RELATED: Viral stories of people helping strangers pay for groceries are inspiring other acts of kindness
In the now viral post, she wrote:
"Jason has always been the most attentive father. He's never missed any of their events. We have raised two daddy's girls and I was about to break their hearts. Their future suddenly looked very different. The dreams they had of their daddy walking them down the aisle had come to a screeching halt. The certain songs they've played hundreds of times while imagining themselves swirling around a dance floor, in the perfect dress, in the arms of the first man they ever loved, suddenly took on new meaning. In a quiet voice, holding back tears, they asked if they could have "their" dance. Yes, YES! You will have your dance! We create memories, we recreate them, why not PRE-create a moment?"
Friends and acquaintances immediately rallied to make those memories happen. People offered wedding dresses, hair and makeup, a facility, videography, and photography, without hesitation. "These people didn't just make it happen," Halbert wrote, "They made it perfect."
"The day of the dance, the sun was shining through gray rain clouds, sunlight mixing with rain showers. I realized, afterwards, how appropriate the weather was for this day. That is what we've been doing through this whole journey, trying to find the light among the darkness, the sunshine in the rain. There was laughter and tears but in the end, there was an everlasting memory. There's a quote I love 'Life is not about waiting for the storm to pass, it's learning to dance in the rain.' Our girls and their daddy did just that."
The photos are gorgeous, and the love between this daddy and his daughters is palpable. Thousands of people have shared the post with comments about how much it touched them, what a good reminder it is to seize the moments we have with our loved ones while they're here with us, and how much these young women will cherish those photos the rest of their lives.
RELATED: A photographer mom shoots portraits of girls in sparkly dresses and sports equipment because YES.
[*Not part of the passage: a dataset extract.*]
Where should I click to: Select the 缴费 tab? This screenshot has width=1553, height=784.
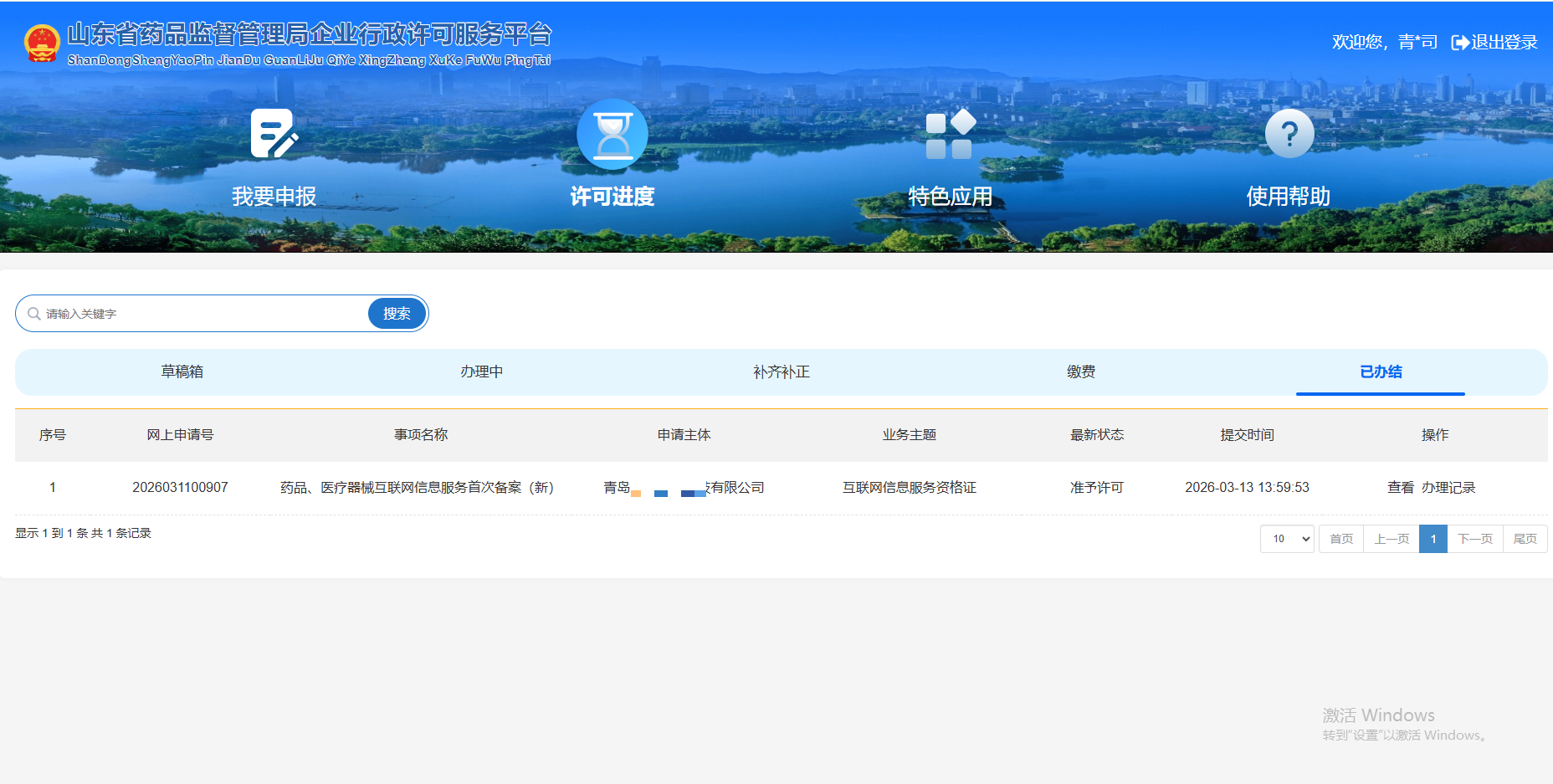(1080, 372)
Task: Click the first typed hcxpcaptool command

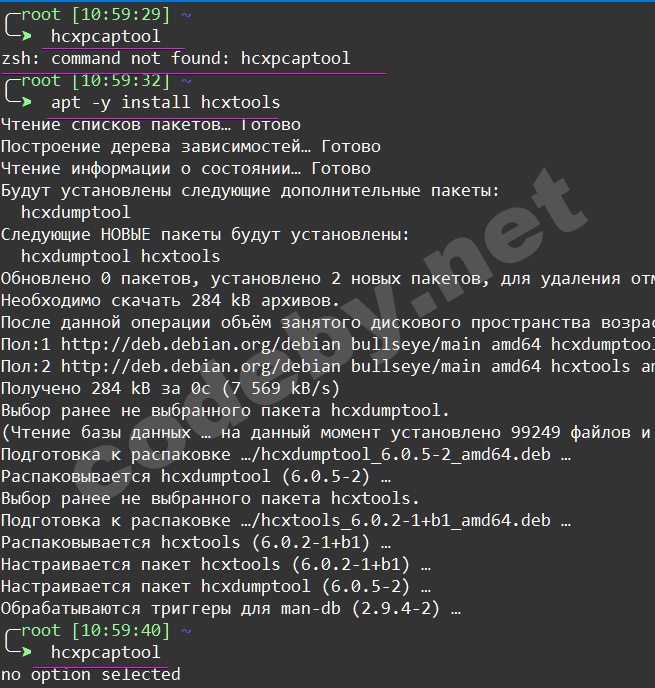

Nicole shared the reason the family decided to share the photo shoot with the world, instead of keeping it as a special, private moment. She also requested that people research Glioblastoma Multiforme and Leptomeningeal Disease, the tumor and condition that Jason was diagnosed with.
"We wondered if sharing this private moment was appropriate and although we are keeping the video tucked away for safe keeping until the girls' wedding days, we felt it was necessary to share a few of the photos. We wanted to share for a couple of reasons. One, when you are faced with having to fit a lifetime of memories into a few months, you pray hard and you lean into the people who love you. So many of you have been there for us through this journey and we wanted to share this moment with you. Two, there may be other young girls and boys out there that are faced with losing a parent, maybe struggling with the loss of what's to come. Maybe this story can strike an idea for someone else to PRE-create their moments, so feel free to share it.
Please SHARE it! It was because someone shared a similar story that planted this seed, and we will forever be grateful for that, so we'd like to pay it forward. And the last and most important reason we decided to share is to ask that anyone reading this researches Glioblastoma Multiforme and Leptomeningeal Disease. They are both extremely rare and get very little attention. Those living with this beast need more research, more funding, and we need a CURE! Having more people fighting along side those of us in this war is what will create much needed change."
Finally, Nicole reminded us all that it's how we live our lives that matters more than how long.
"When our girls look back at this chapter, I want them to remember not a journey of death, but a journey of life. Take the trip, snap the pictures, eat dessert first, go see your friends, play games with your kids, make your days matter! When you live your life surrounded by kindness and love, you have lived your life well."
A heart-wrenchingly beautiful reminder for us all.